Coming into Thursday's first-quarter financial report, Western Alliance shareholders were prepared to see some big declines in the bank's results. Nevertheless, they hoped to see signs that the regional financial institution was working to overcome longer-term concerns, and in that respect, Western Alliance delivered.
A tough start to 2020 for Western Alliance
Western Alliance's first-quarter results weren't all that surprising in showing the economic damage done by the COVID-19 outbreak. Net income came in at $84 million, down 30% from year-ago levels. That resulted in earnings of $0.83 per share. Western Alliance did manage to boost net operating revenue, which rose almost 10% year over year to $285.4 million.
Despite the pressure on the bottom line, the expansion that Western Alliance has enjoyed in much of its business seemed to continue unchecked. Total loans were up almost 28%, rising by $5 billion to $23.1 billion. Deposits jumped 23% to $24.8 billion. Tangible book value was up 15% over the past 12 months to $26.73 per share -- roughly $1 per share below where the stock traded coming into the report.
Some headwinds did hold Western Alliance back. Net interest margin fell by nearly half a percentage point to 4.22%, reflecting the plunge in interest rates that we've seen in the past year. The bank also elected to make a $51 million provision for credit losses, adding to reserves in anticipation of a potential deterioration in credit quality. Tangible common equity ratios dropped almost a full percentage point to 9.4%. Still, the immediate signs of such problems weren't evident, as nonperforming assets represented just 0.33% of total assets and charge-offs disappeared during the period.
From a segment perspective, Western Alliance's two California divisions saw the biggest pressure on pretax income, as Arizona and Nevada posted modest gains in profit. Niche areas like homeowners' associations and the company's technology and innovation segment had mixed performance but generally showed substantial interest in loans and deposits.
How will Western Alliance recover?
CEO Ken Vecchione seemed optimistic about the future. "We arrive here uniquely prepared to address what's ahead," Vecchione said. "As we all experience the pressure that the COVID-19 pandemic has caused around the world, the people at Western Alliance remain actively engaged and are focused on helping our clients navigate through this challenging time."

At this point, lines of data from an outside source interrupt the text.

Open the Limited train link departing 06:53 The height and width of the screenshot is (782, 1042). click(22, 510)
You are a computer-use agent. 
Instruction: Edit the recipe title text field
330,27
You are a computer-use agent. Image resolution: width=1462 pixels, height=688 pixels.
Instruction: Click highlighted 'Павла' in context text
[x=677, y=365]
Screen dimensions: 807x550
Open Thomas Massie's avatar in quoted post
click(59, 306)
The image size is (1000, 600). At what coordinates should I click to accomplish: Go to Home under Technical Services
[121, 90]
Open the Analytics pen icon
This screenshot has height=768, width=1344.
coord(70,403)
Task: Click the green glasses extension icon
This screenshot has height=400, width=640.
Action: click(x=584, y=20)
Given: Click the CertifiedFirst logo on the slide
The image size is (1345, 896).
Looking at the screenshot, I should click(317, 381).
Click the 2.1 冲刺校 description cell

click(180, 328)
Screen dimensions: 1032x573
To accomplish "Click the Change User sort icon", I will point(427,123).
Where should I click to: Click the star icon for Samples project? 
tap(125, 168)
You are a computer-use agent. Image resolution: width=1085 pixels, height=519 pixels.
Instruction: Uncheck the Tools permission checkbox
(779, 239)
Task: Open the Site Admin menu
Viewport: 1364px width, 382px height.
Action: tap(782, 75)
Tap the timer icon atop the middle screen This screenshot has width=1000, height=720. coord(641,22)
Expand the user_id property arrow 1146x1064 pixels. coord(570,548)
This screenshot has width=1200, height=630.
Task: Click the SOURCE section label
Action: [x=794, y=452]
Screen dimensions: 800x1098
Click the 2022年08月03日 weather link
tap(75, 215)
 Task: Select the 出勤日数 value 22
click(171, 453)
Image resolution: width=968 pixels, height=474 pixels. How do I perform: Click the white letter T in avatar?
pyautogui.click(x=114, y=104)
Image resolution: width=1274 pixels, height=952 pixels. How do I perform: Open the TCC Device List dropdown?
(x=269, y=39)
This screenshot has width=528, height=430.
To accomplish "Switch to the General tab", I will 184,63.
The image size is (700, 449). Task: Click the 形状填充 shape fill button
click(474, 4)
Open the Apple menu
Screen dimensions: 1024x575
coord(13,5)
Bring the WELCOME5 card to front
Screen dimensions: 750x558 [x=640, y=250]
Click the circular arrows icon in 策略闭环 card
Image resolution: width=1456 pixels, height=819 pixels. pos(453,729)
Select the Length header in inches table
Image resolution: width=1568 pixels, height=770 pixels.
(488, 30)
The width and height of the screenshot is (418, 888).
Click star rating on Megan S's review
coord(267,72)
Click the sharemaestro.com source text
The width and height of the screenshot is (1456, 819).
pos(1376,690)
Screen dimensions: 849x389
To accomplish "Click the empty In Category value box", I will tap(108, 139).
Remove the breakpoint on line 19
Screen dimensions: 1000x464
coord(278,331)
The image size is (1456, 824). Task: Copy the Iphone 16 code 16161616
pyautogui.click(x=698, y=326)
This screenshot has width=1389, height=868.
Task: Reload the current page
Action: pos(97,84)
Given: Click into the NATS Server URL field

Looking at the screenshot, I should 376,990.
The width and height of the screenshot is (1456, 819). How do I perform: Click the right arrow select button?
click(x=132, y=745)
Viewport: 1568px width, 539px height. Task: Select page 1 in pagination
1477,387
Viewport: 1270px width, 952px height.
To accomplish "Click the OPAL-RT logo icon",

What Western Alliance is doing to help customers hit by the coronavirus looks a lot like what many small and mid-sized banks are striving to achieve. The bank has taken care of its own employees, instituting safety measures and establishing procedures for business continuity. At the same time, helping customers get federal assistance through programs like the Paycheck Protection Program has been a priority. Western Alliance is also concentrating on maintaining asset quality while still giving existing customers the flexibility to deal with temporary financial struggles. That balancing act is the key to making it through the pandemic with as little damage as possible.
In response, Western Alliance shareholders seemed quite pleased with the results, and the stock jumped almost 10% by midday Friday following the late-Thursday report. Things won't be smooth sailing for Western Alliance for quite a while, but it looks like the regional bank is doing everything it can to keep itself in position to enjoy long-term success.